With the recent advancements in artificial intelligence (AI), researchers are making endeavours towards building an AI that can understand humans, collaborate with humans, and help or guide them to accomplish certain everyday chores. The actualization of such an assistant AI can pose several challenges including planning (on certain events), comprehending human instructions, multimodal understanding, and grounded conversational ability.

Imagine a scenario that one wishes to perform a task, such as “making a plate of fried rice”, or “purchasing a suitable sofa bed”, which can require multiple steps of actions and manipulation of certain objects. How would an assistant AI collaborate with humans to accomplish such desired tasks? One crucial aspect of the system is to understand how and when to take a certain action, which is often learned from interpreting and following a guidance, a piece of resource that encompasses knowledge about accomplishing the task and potentially the events that will occur during task completions.
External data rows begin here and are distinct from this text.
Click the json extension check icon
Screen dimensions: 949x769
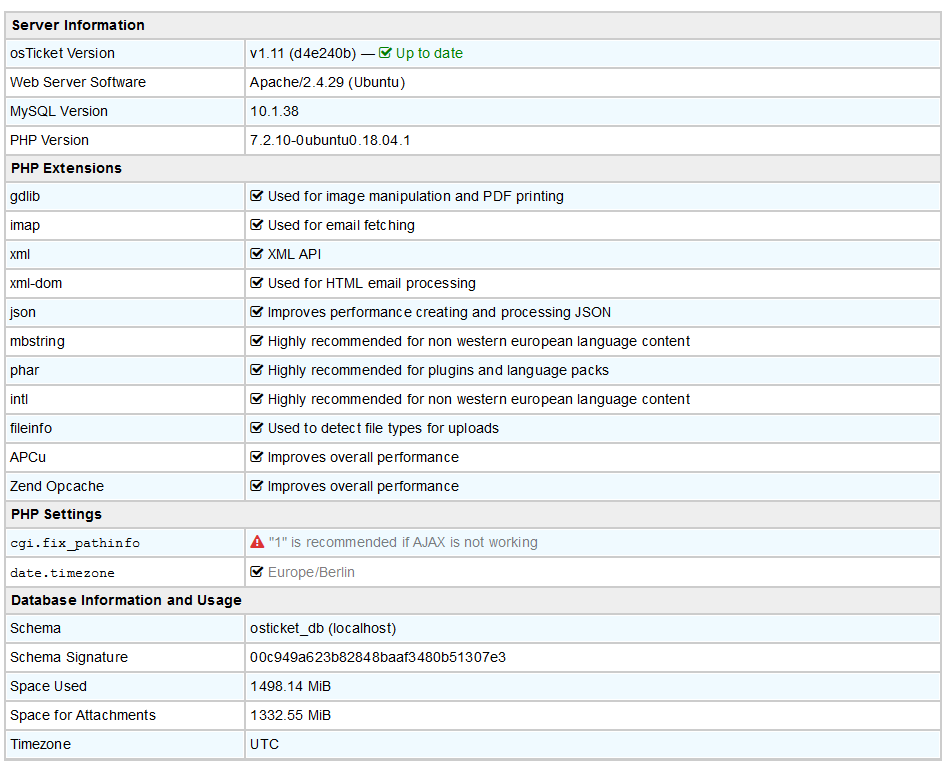click(x=257, y=313)
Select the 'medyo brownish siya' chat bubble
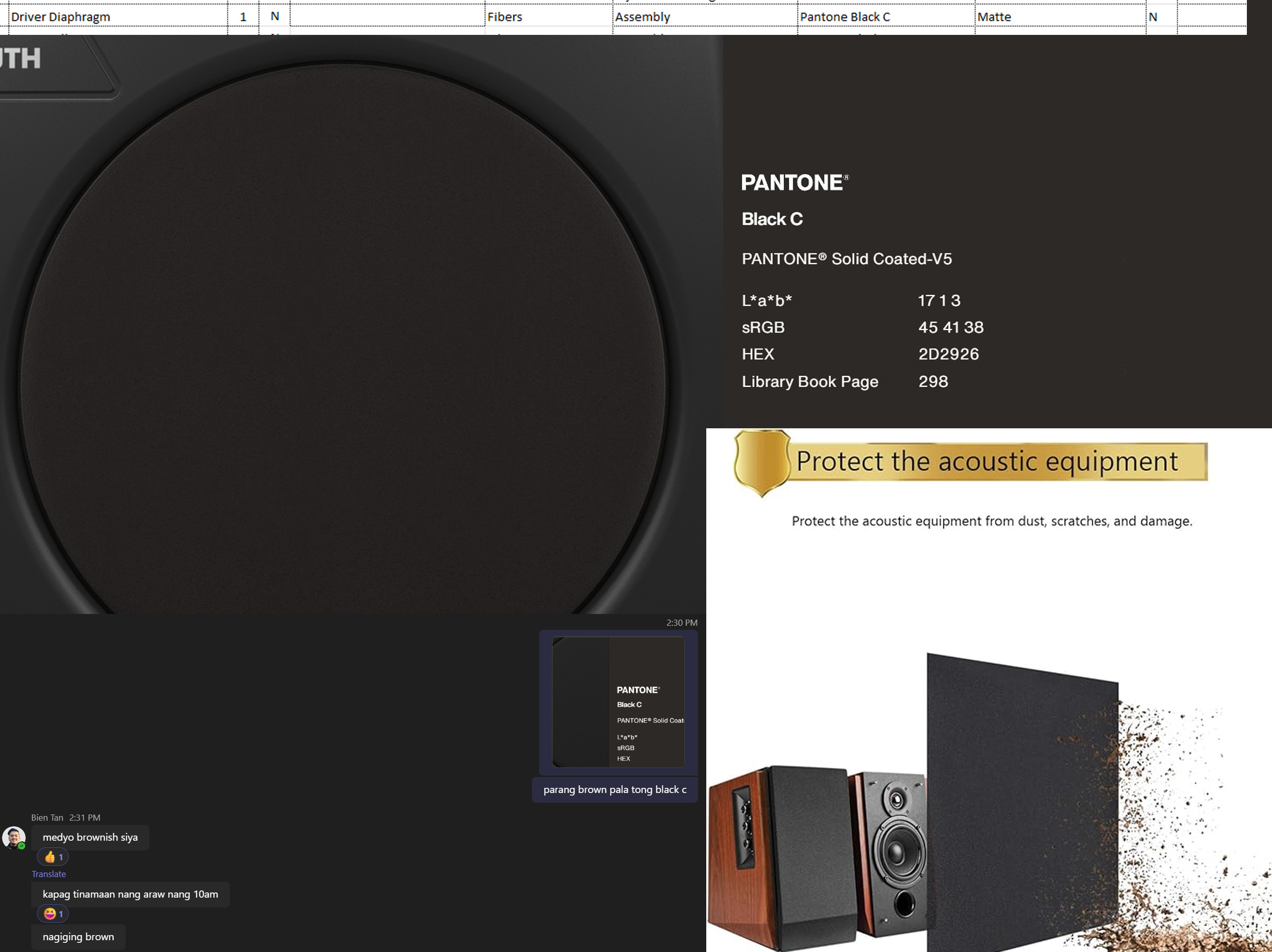 [x=90, y=837]
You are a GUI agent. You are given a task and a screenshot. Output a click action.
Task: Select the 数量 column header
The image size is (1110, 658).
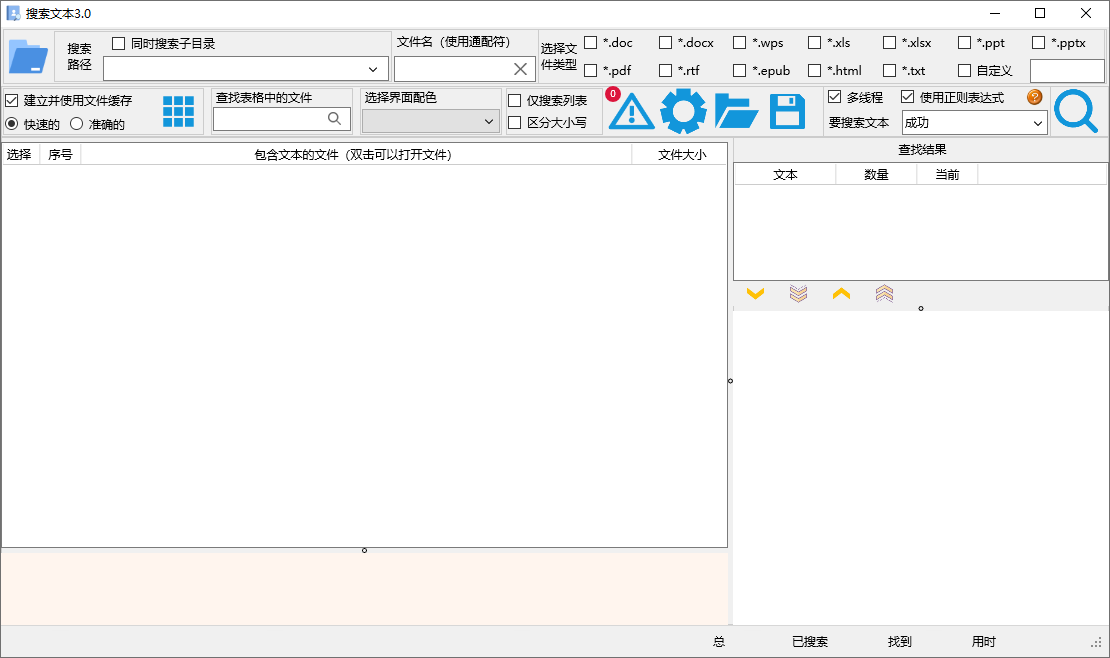[875, 173]
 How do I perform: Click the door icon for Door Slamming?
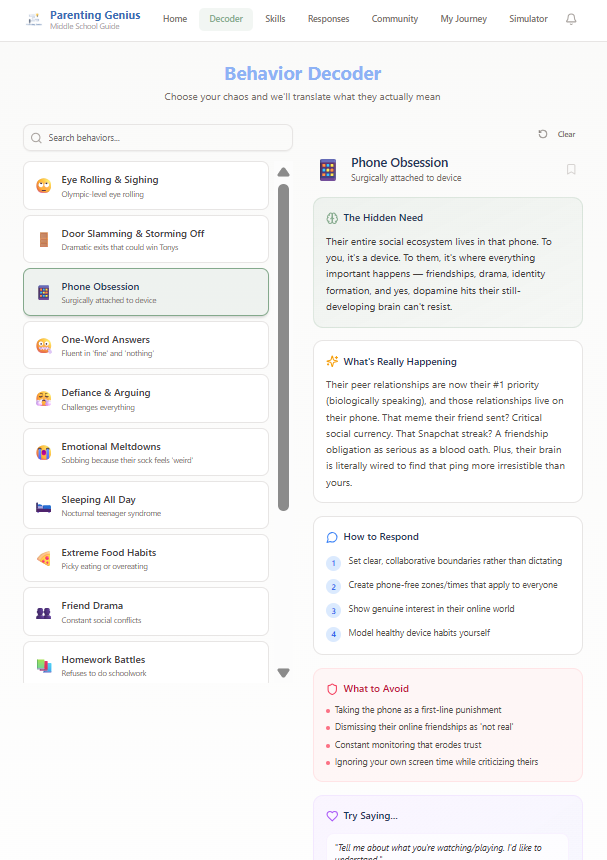point(43,239)
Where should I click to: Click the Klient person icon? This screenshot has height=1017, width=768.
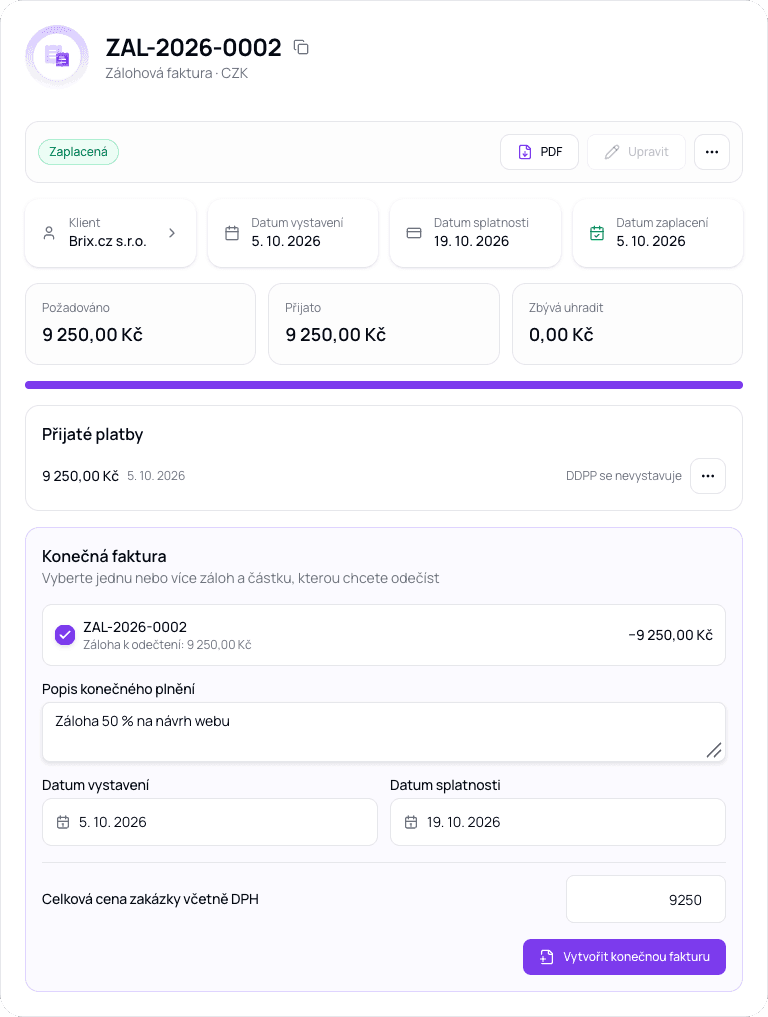49,233
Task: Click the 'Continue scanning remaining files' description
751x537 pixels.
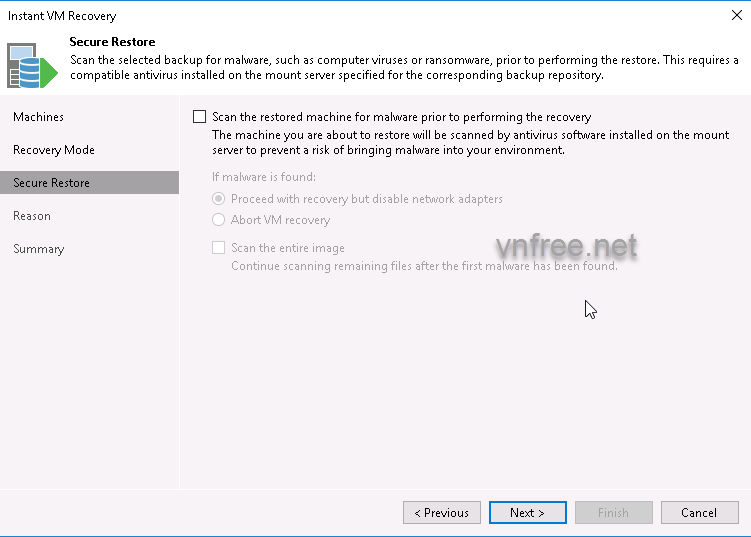Action: 424,267
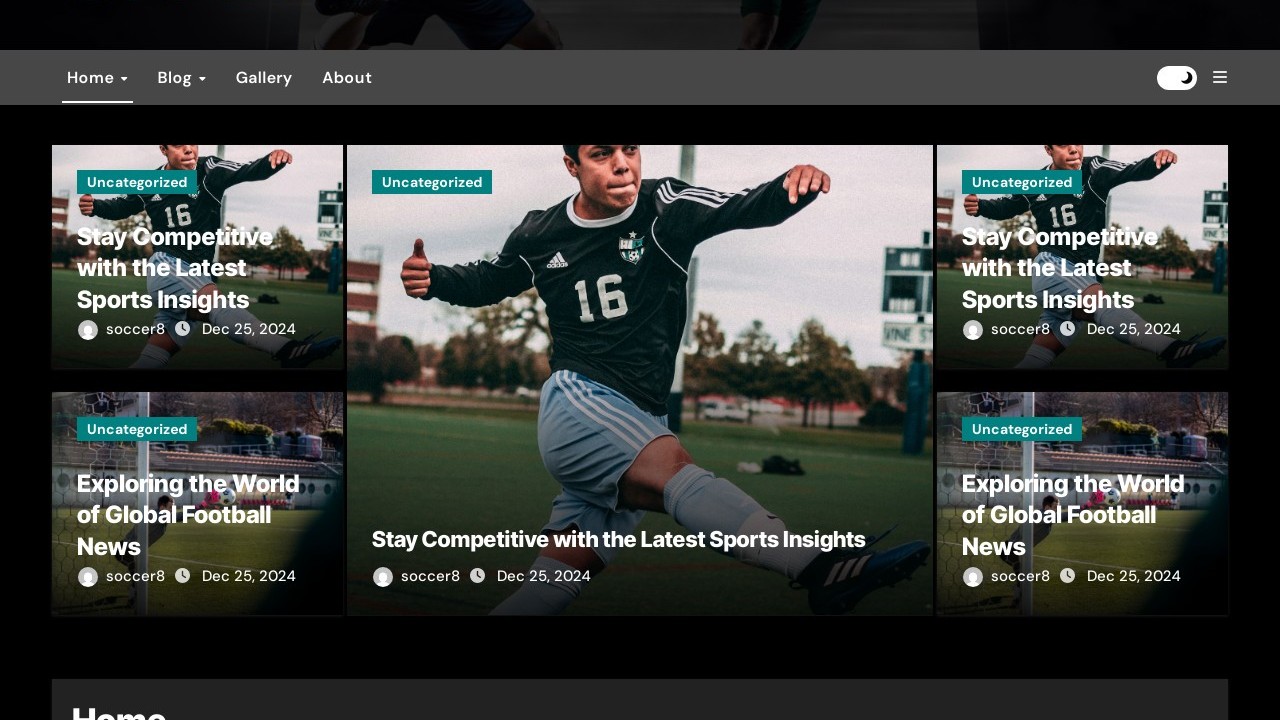Click soccer8 author name in top-right card
The image size is (1280, 720).
click(x=1020, y=329)
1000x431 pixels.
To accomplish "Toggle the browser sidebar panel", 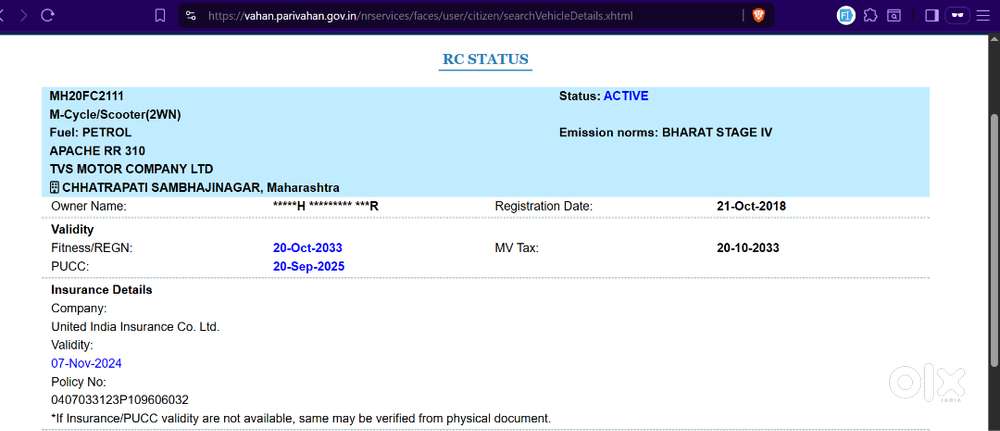I will pyautogui.click(x=931, y=15).
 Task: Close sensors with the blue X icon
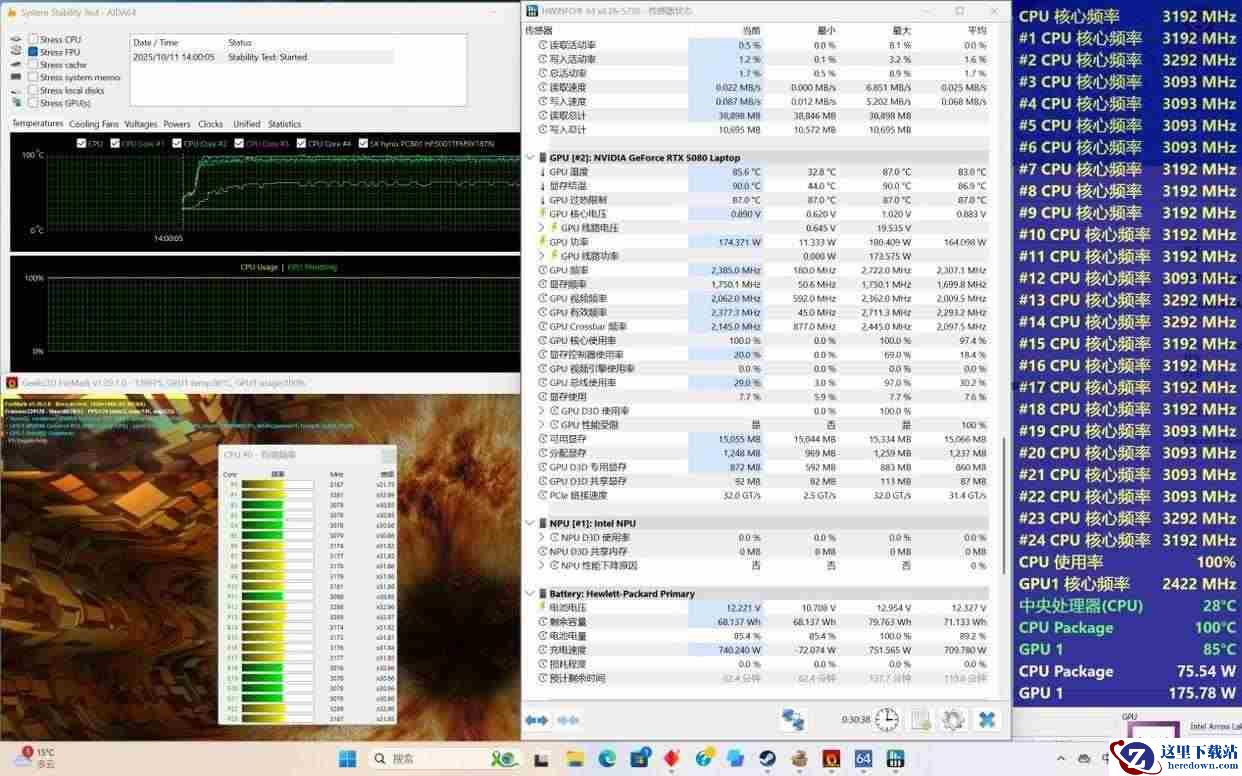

The guidance can come from human verbal interactions (e.g., in the form of a conversation or a question) or static written instructional manuals.

In the first part of this thesis, I will decompose the proposed system framework into three foundational components: (1) task-step sequencing/planning, where the AI needs to understand the appropriate sequential procedure of performing each sub-task to accomplish the whole task, especially when the task knowledge is learned from instructional resources online that can be many and do not always come consolidated with proper ordering; (2) action-dependencies understanding, where an agent should be able to infer dependencies of performing an action and the outcomes after executing a particular action, in order to examine the situations and adjust the plan of accomplishing tasks; (3) multimodal grounding and active perception, that we equip the AI with the ability to actively ground the visually perceived surroundings to the textual instructions (or verbal interactions) and perform reasoning over multimodal information along the task completions.

Combining the two parts, the foundational components as well as the established novel challenging benchmarks, this thesis aims at providing a comprehensive research road map for the research direction of next-generation (multimodal) AI assistants.